Скорая едет с мигалкой, но без сирены. Габриель Холст и врач сидят рядом со мной. Габриель все время гладит меня по лбу. Сначала это меня раздражает. Я пытаюсь увернуться. Но мне тут же не хватает тепла, идущего от его руки, и я поднимаю на него глаза.
— Закрой глаза и отдыхай, — спокойно говорит он.
Я повинуюсь.
— Вы ничего не знаете, — говорю я.
— Ты сердишься, и ты в отчаянии. Это понятно. Но ты не умрешь. Пока еще не умрешь. Это приказ. Можешь сердиться сколько угодно. Постарайся думать о чем-нибудь другом. Ты когда-нибудь думал, что в музыке всего двенадцать звуков? Двенадцать несчастных звуков. И этого достаточно, чтобы создать Девятую симфонию Бетховена или «Stella by Starlight».
— Не понимаю, о чем ты говоришь.
— Еще одна причина, чтобы остаться жить, — продолжает он. — Подумай о том, что людям нужно всего двадцать девять букв, чтобы писать по-норвежски.
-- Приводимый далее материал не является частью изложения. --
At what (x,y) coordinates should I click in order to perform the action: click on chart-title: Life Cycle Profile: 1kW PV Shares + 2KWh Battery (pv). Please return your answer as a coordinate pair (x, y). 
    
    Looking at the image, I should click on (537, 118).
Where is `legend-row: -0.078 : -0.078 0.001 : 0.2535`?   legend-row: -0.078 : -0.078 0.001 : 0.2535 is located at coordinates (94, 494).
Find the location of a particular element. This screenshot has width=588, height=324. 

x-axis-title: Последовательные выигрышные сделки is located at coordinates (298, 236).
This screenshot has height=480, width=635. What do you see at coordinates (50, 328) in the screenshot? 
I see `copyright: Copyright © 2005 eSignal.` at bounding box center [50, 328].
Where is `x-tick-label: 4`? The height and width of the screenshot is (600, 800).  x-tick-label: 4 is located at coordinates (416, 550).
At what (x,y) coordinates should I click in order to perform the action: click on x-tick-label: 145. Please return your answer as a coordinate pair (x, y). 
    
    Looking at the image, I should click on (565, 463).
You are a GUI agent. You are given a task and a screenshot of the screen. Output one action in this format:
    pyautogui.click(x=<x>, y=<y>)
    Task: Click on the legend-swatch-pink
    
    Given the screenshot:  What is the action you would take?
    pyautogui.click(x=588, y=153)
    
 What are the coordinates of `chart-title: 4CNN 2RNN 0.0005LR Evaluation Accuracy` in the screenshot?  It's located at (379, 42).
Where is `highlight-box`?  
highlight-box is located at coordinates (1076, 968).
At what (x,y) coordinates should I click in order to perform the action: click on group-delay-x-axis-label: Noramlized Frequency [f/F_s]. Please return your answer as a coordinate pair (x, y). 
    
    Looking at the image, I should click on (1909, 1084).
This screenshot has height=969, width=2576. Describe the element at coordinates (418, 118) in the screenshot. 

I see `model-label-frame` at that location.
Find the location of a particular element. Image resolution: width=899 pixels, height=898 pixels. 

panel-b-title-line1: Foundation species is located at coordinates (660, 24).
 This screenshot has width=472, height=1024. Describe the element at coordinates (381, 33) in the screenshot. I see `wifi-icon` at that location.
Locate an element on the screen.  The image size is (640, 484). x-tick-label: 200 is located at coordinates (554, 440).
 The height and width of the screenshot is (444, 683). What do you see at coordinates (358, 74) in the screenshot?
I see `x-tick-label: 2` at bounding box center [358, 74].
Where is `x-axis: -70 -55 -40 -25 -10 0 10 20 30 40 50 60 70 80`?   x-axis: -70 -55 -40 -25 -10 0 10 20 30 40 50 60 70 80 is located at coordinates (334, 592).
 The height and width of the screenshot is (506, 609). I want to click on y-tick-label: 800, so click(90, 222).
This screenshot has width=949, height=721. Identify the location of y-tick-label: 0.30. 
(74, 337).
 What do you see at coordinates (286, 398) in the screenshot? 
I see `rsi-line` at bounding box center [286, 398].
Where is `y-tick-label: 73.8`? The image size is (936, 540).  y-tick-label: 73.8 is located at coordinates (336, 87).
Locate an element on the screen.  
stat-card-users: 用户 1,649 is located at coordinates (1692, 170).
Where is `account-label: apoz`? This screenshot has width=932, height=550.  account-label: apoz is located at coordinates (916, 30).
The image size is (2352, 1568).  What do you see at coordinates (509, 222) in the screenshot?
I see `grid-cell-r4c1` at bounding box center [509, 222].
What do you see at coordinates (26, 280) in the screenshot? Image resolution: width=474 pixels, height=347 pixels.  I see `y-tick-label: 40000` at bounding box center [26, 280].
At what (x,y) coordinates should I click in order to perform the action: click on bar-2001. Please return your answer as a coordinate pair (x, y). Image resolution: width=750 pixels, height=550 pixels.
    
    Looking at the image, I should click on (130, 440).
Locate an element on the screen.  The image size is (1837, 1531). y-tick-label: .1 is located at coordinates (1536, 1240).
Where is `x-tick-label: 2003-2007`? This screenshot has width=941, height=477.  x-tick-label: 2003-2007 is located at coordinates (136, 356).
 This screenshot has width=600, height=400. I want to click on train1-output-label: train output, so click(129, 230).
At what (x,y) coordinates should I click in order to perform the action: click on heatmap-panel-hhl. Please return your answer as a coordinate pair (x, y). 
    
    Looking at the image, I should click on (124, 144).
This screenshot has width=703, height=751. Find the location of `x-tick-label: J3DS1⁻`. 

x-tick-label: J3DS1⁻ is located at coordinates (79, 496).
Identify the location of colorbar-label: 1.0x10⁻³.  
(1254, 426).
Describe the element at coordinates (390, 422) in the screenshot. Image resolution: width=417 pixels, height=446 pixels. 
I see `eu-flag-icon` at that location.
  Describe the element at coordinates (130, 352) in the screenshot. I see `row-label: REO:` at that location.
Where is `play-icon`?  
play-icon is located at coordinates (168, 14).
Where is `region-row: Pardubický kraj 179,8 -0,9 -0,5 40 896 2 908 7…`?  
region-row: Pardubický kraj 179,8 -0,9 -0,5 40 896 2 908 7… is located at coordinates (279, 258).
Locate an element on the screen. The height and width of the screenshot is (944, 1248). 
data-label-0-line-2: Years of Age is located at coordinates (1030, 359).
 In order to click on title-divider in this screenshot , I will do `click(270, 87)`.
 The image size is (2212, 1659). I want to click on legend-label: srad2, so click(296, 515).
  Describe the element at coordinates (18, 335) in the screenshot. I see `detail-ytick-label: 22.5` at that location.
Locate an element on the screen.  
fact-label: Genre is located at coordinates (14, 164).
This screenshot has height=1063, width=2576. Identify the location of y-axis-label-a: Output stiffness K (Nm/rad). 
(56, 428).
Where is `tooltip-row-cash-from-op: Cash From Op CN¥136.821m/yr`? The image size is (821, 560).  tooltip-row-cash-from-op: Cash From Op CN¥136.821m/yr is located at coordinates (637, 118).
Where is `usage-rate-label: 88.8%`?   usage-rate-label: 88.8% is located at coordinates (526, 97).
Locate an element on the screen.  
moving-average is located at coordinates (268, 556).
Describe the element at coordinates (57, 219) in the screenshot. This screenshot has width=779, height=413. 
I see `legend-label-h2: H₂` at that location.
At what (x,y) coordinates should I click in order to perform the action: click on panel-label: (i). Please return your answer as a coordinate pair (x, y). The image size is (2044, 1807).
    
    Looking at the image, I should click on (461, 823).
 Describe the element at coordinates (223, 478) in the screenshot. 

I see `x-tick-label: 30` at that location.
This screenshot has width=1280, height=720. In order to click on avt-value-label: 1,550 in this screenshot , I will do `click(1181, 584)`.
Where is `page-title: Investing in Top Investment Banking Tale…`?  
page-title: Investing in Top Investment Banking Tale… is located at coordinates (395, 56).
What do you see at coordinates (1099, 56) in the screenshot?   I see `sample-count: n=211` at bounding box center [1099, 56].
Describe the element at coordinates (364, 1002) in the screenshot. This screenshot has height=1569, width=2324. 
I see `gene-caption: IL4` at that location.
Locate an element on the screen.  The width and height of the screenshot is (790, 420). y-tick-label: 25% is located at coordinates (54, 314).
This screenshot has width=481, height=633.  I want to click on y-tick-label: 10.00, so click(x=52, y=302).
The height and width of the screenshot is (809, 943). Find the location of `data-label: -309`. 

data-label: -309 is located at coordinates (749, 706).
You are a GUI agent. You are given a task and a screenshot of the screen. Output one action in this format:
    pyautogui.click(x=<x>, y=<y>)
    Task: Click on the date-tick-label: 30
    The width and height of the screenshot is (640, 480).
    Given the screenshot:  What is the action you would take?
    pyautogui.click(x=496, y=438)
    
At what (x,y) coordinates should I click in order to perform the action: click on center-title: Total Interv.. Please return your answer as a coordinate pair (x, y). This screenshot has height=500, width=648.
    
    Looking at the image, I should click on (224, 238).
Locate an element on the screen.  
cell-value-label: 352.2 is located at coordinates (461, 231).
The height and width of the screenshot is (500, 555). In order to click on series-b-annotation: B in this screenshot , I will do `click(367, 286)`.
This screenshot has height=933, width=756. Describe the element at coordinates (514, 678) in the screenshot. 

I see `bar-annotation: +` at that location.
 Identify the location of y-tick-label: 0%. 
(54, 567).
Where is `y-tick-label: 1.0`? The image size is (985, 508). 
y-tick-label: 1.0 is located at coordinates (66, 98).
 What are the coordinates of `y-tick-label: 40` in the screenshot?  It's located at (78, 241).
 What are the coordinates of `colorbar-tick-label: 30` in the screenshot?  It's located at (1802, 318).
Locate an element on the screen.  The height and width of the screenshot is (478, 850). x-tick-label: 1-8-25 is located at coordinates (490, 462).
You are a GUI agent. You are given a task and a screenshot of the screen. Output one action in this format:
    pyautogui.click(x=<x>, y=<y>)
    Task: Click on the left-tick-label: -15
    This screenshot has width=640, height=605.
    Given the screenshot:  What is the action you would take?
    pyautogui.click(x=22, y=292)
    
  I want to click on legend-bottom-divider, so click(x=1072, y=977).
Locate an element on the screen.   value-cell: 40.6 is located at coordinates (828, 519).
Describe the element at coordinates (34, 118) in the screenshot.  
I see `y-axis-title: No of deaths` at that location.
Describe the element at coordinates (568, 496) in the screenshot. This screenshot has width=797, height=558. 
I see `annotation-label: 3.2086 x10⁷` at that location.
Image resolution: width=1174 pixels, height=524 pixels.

Думай обо всем, чего не понимаешь. Думай о том, что в эту минуту ты даже не знаешь, что следует играть в сто пятьдесят третьем такте и какую ноту тебе предстоит взять именно сейчас.
— Это меня пугает, — признаюсь я.
— Все зависит от того, какое произведение ты собираешься играть, — говорит он. — Или, если ты играешь джаз, какие чувства или мысли переполняют тебя в эту минуту. Будущее покажет, положись на него.
Когда скорая въезжает на территорию больницы, я узнаю кирпичные стены.
— Пульс все еще слабый, — говорит врач скорой.
— Я совсем недавно был здесь, — бормочу я в полузабытьи.
— Не надо разговаривать, — велит мне Габриель Холст.
Меня ввозят в здание. Новый врач уже ждет нас. Седой, старый и явно уставший от своей работы.
— Я могу идти сам, — говорю я.
— Ты не можешь даже стоять на ногах, — заявляет этот новый врач.
— Вспомни Чарли Паркера. — Улыбается Габриель Холст. — Ему тоже случалось лежать пластом за два часа до концерта. Да и во время концерта тоже.
— А разве у меня сегодня концерт?
— Кто знает? К этому всегда нужно быть готовым.
Я узнаю палату, в которую меня ввозят. Холодный безнадежный свет, голые, сероватые стены, картина, на которой изображен горный пейзаж. Печальная пустота.
— В этой палате умерла Аня, — говорю я.
— В больнице много таких палат, — объясняет врач.
В меня втыкают иголки, присоединяют их к шлангам, аппараты начинают ворчать и попискивать. У врача бесчувственные глаза. Габриель Холст кладет руку мне на лоб. Его пальцы пахнут табаком.